6 March 2015 by

Agent Authority – Who is signing on your behalf?

In a recent High Court case, the Court ruled that an agent does have sufficient authority to enter into a personal contract of guarantee and indemnity using a signature machine on behalf of the principal contracted party.

The case revolved around the grant of a lease of premises. In accordance with the terms of the lease, the obligations of the leaseholder were to be guaranteed by an individual. The individual concerned duly signed the lease as guarantor. The individual argued that the guarantee was signed by the agent who did not have authority to sign the guarantee. Furthermore, the agent used a signature machine to execute the individual’s signature.

In 2011 the individual who had guaranteed the obligations of the leaseholder, told the freehold owner that he was not bound by the guarantee signed by him. Subsequently proceedings were commenced and the Court was asked to determine whether the individual was bound by the obligations imposed upon him in the guarantee.

The Court looked at the evidence presented before it, although surprisingly, no evidence was given by the agent at trial.

The Court’s ruling determined that the agent did have authority to sign the personal guarantee on behalf of the individual. Upon making such a ruling the Court took into account the fact that the agent and individual had a twenty year working relationship, which was strengthened by strong family ties. When questioned at trial, the individual stated to the Court that he had told the agent that if there was ever a time when his business could not support a lease, then he would give a personal guarantee. Combining the above statement with the accounts of the leasehold company, it was clearly evidenced that this was a situation where the individual would need to give a personal guarantee.

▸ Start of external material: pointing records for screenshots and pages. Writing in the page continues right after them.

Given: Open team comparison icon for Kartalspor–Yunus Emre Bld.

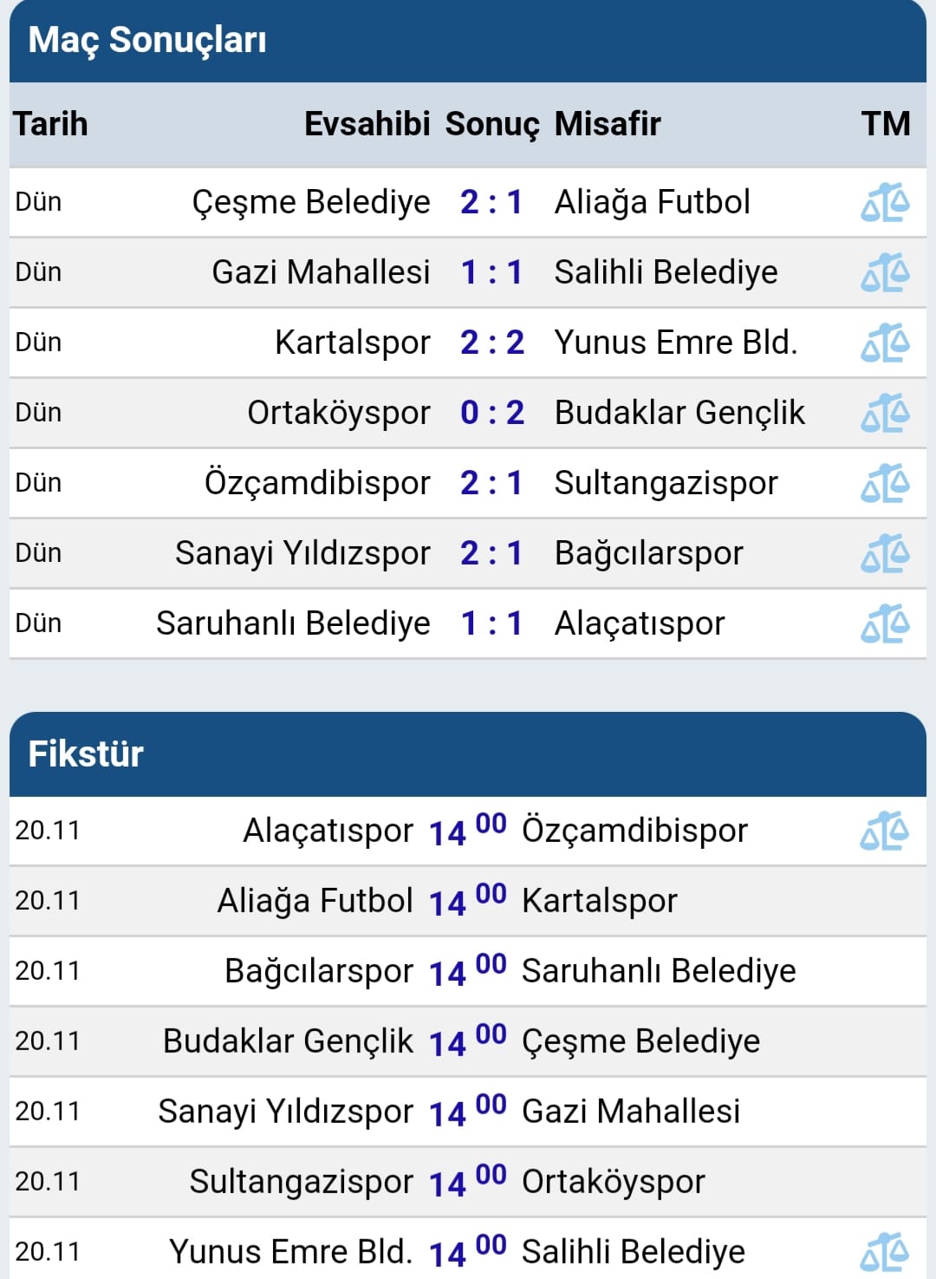Looking at the screenshot, I should pos(885,343).
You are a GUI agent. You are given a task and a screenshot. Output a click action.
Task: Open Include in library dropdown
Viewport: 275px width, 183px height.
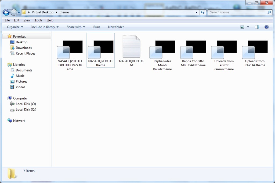45,27
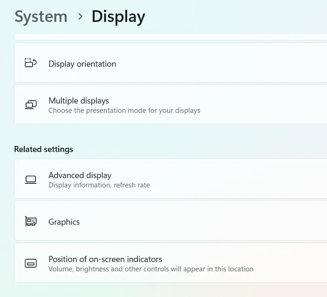327x297 pixels.
Task: Click the on-screen indicators position icon
Action: coord(31,263)
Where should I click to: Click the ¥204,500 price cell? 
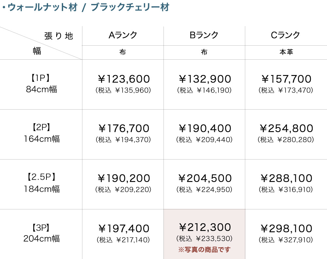[204, 183]
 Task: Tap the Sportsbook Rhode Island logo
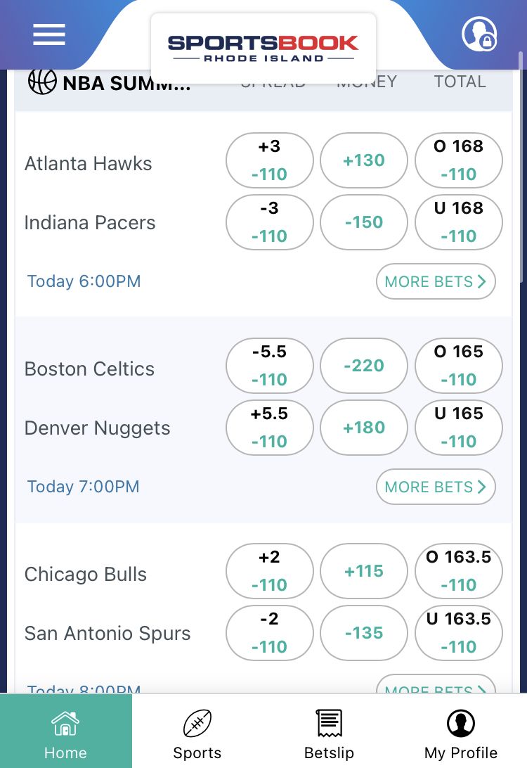pos(264,48)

In relation to the use of the signature machine, the Court found that the individual would have had knowledge of the machine. Crucially, the machine had been used substantially in the past to place the individual’s signature on legal documents.

The above case is a useful reminder to anyone who is using an agent, to clearly set out the exact scope of the agent’s authority.  The case further provides authority that signature machines can be used to bind parties to an agreement, if it can be proved that there was authority to use the machine.